Once your bankruptcy case is completed, most, if not all, of your debts will be discharged. You will no longer be legally liable for the repayment of these debts. There are a few exceptions to this general rule such as child support, alimony, taxes and student loans. However, your credit card debt, medical bills, personal loans and cash advance loans will be discharged through your Chapter 7 bankruptcy case. You may choose to retain assets that are pledged as collateral for debt by continuing to pay the monthly payments under the contract or you may choose to surrender the asset and owe nothing more to the creditor. For example, if you want to keep your home and your car, you continue making those payments as they come due each month.

What happens in a typical Chapter 7 case?

Within 180 days before the filing of a Chapter 7 case, the debtor must first complete a credit counseling course. A certificate certifying that the course has been completed must be filed with the debtor’s petition. A Chapter 7 bankruptcy case begins with the filing of a voluntary petition. In addition to the petition, debtors are required to file schedules and statements that provide information about their assets, liabilities, income, expenses and financial history. In order to be eligible to qualify for Chapter 7, you must meet the income requirements of the means test. Your income for the past six months will be averaged and compared to the median income of families in your area. If your income is below the median income, you can proceed with the Chapter 7 case.

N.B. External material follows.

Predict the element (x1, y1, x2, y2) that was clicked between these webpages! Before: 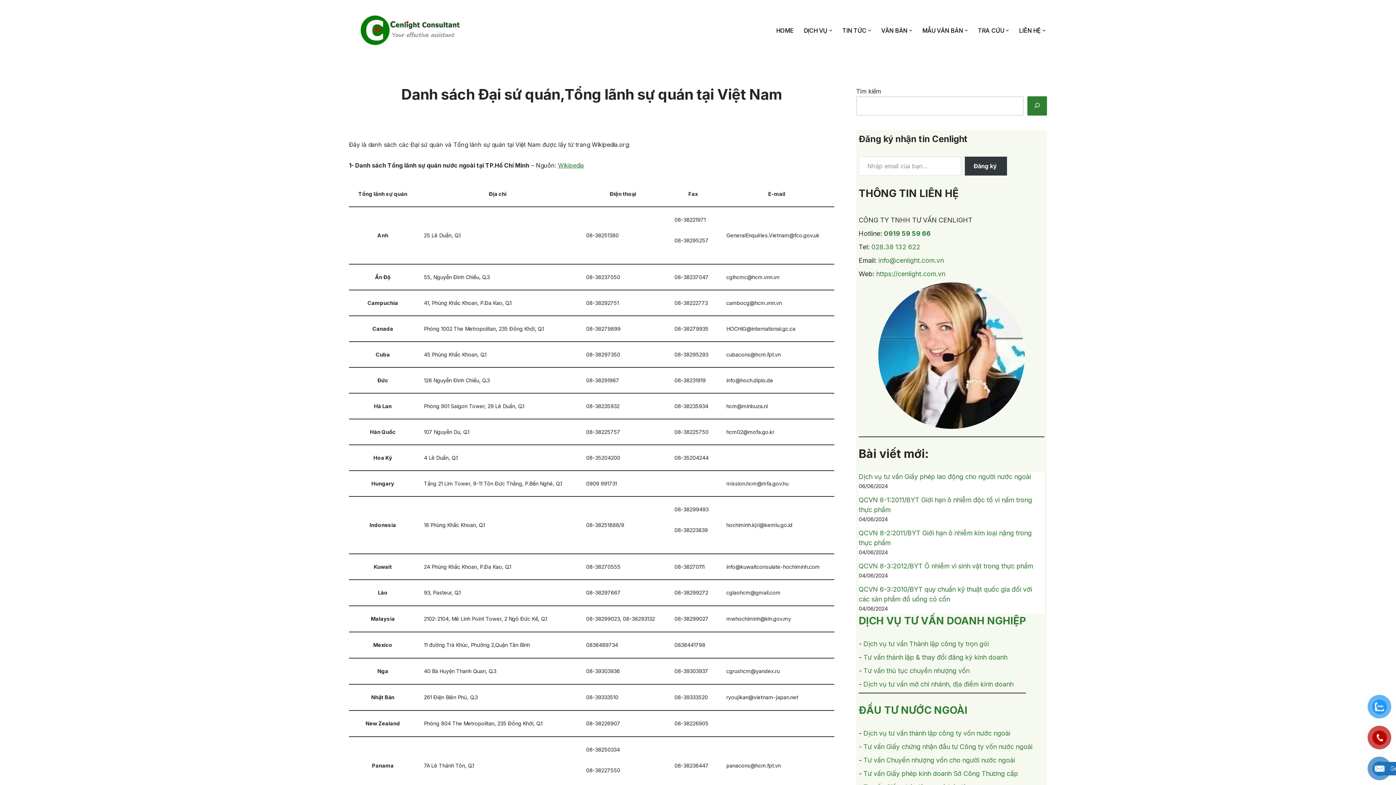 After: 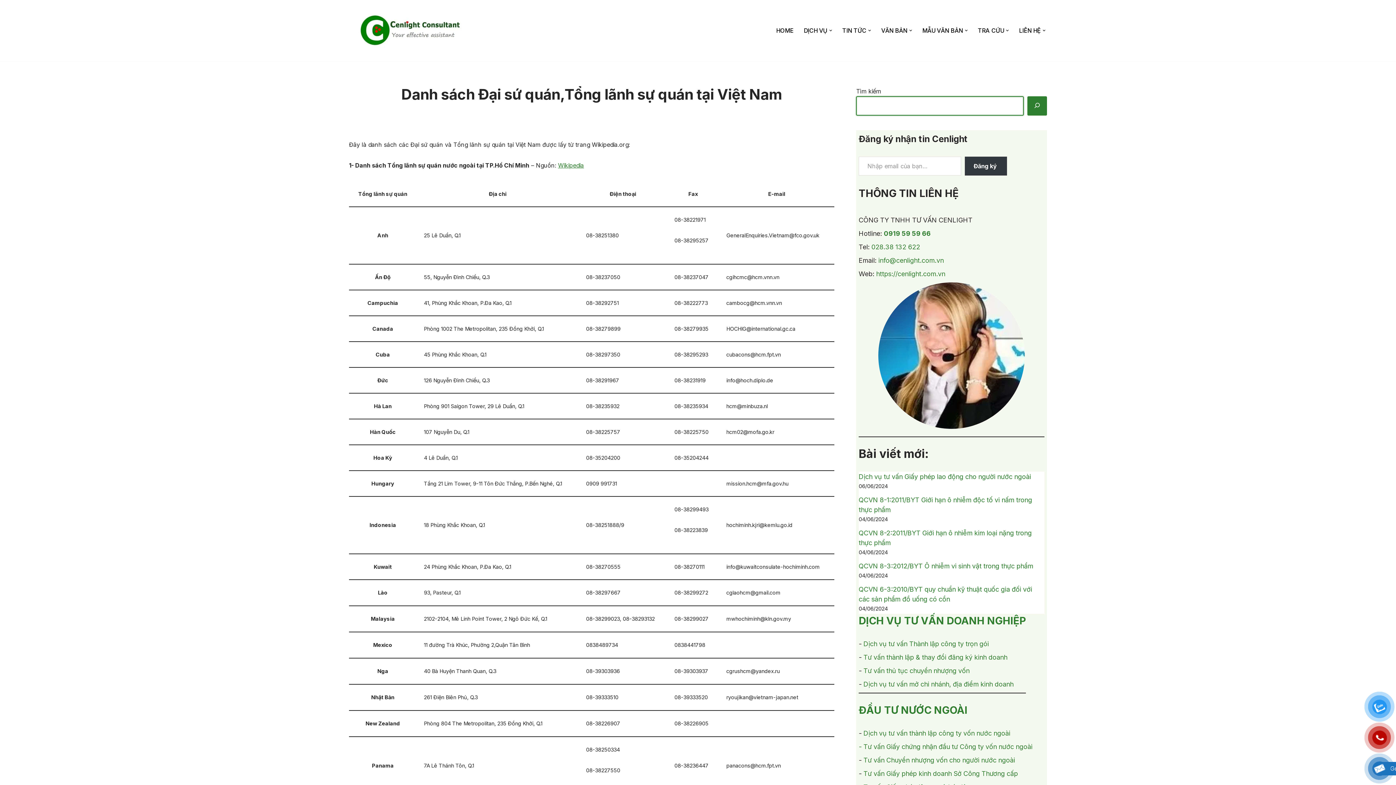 Action: label: Tìm kiếm bbox: (1027, 96, 1047, 115)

Debtors should complete the required financial management course prior to their hearing date. This is not a requirement; however, must attorneys recommend that the debtor complete the course so that the certificate of completion can be filed prior to the first hearing or immediately thereafter. The financial management course is very important because the debtor’s discharge will be denied if he does not complete this course and file the certificate with the court. In other words, the debtor’s creditors can still pursue him for payment of the debt even though he filed bankruptcy. Therefore, it is vital that the debtor complete the course as soon as possible after the case is filed.

After your case is filed and a trustee is assigned, the court will schedule the First Meeting of Creditors. This hearing is conducted by the trustee who asks the debtors questions under oath about their assets, income, expenses and financial history. Creditors may also appear to ask questions; however, this is rare. After the First Meeting of Creditors, creditors have 60 days to object to discharge. Provided there are no objections and the trustee declared the case to be a no asset case, the debtor will receive a discharge. This allows the debtor to receive a fresh start so that he can begin to recover and rebuild after suffering a financial crisis.